Among the entries below, take the line with "Open the Options menu" and the line with "Image resolution: width=715", and output them and every line between them exactly, with nothing else.
--- AVAILABLE RECORDS ---
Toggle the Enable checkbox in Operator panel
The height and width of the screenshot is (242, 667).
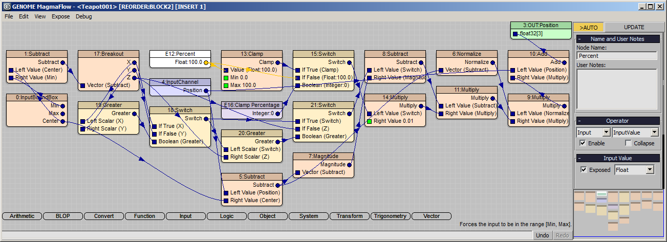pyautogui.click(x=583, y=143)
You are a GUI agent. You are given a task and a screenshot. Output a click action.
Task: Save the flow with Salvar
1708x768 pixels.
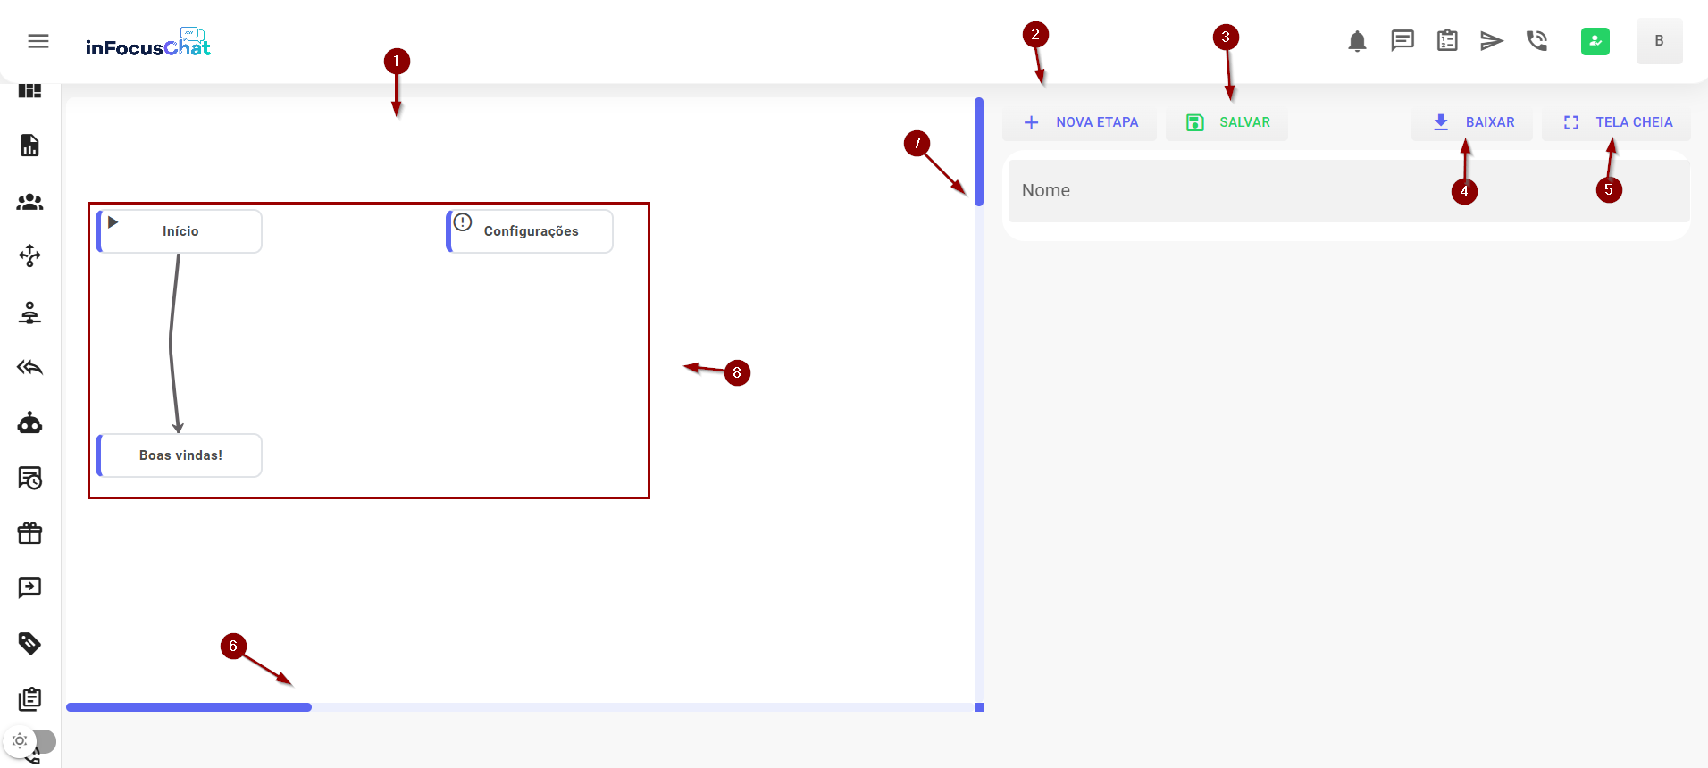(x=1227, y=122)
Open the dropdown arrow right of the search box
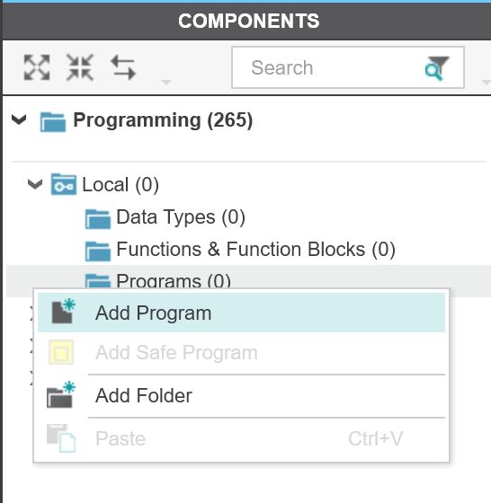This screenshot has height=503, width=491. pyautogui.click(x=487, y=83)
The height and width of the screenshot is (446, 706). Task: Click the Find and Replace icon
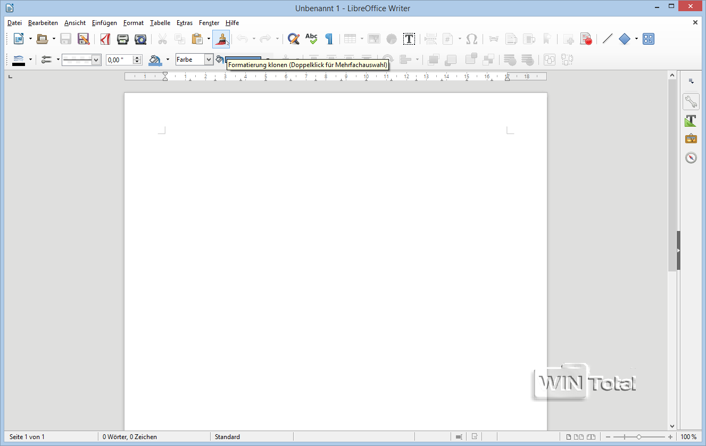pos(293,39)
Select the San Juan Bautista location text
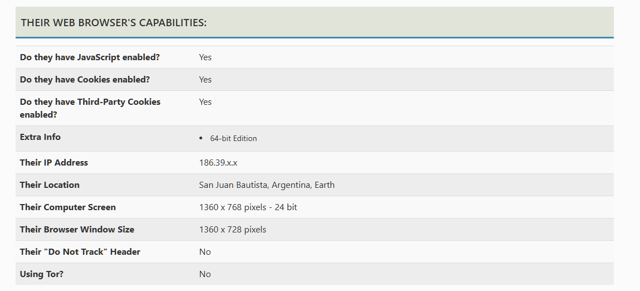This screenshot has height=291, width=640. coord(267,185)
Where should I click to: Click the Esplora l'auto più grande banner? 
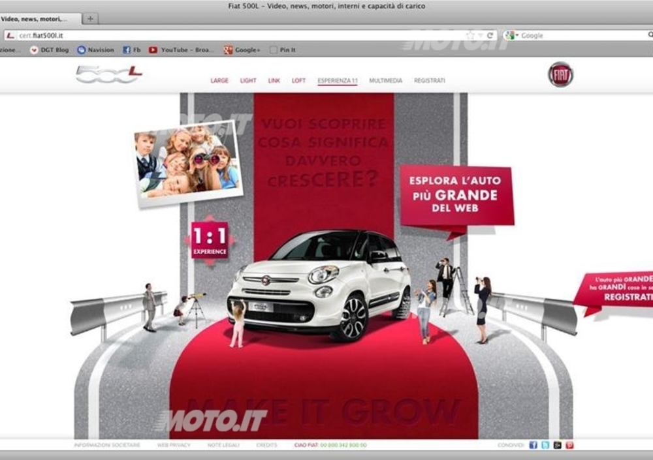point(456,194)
---
--- AVAILABLE RECORDS ---
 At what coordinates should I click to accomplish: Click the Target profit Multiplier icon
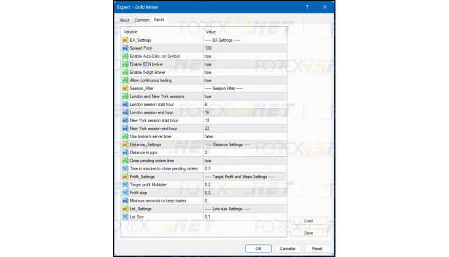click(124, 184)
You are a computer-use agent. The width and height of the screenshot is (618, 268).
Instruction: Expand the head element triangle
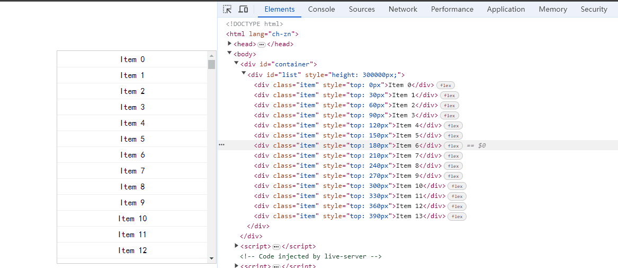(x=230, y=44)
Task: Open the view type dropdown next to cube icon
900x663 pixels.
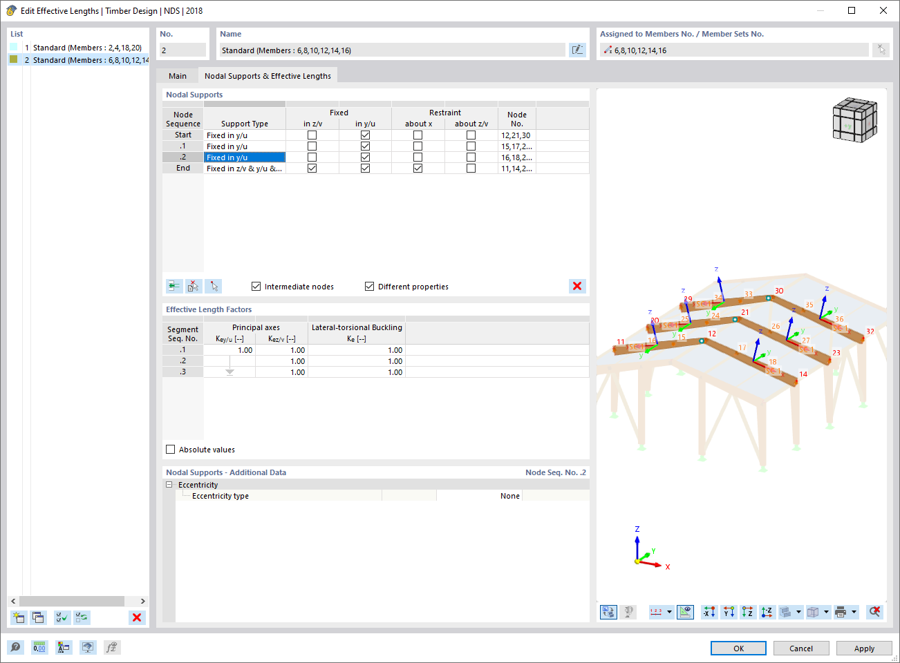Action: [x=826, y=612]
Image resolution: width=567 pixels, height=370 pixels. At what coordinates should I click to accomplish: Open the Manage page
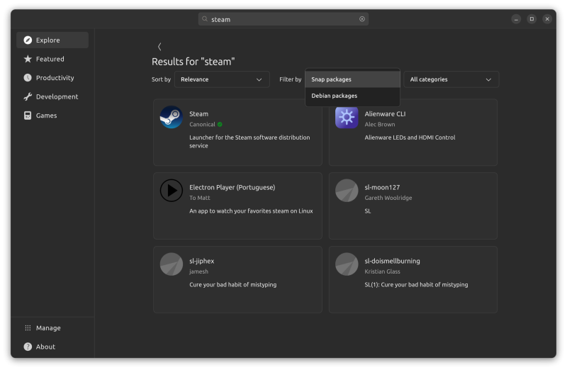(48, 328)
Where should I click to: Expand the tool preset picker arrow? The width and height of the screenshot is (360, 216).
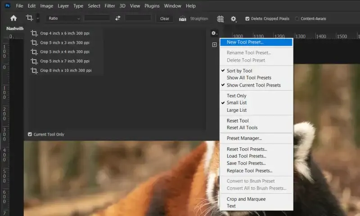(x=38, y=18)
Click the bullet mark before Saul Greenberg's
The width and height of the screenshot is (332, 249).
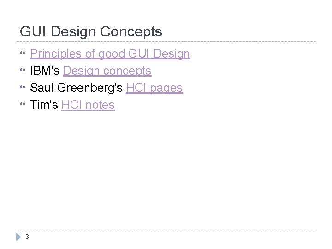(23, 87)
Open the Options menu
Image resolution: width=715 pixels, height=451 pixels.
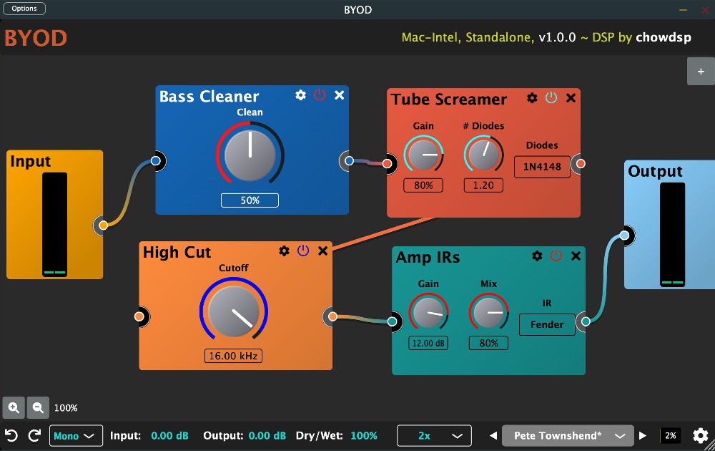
---
COMPLETED TASK:
Open the Options menu
Image resolution: width=715 pixels, height=451 pixels.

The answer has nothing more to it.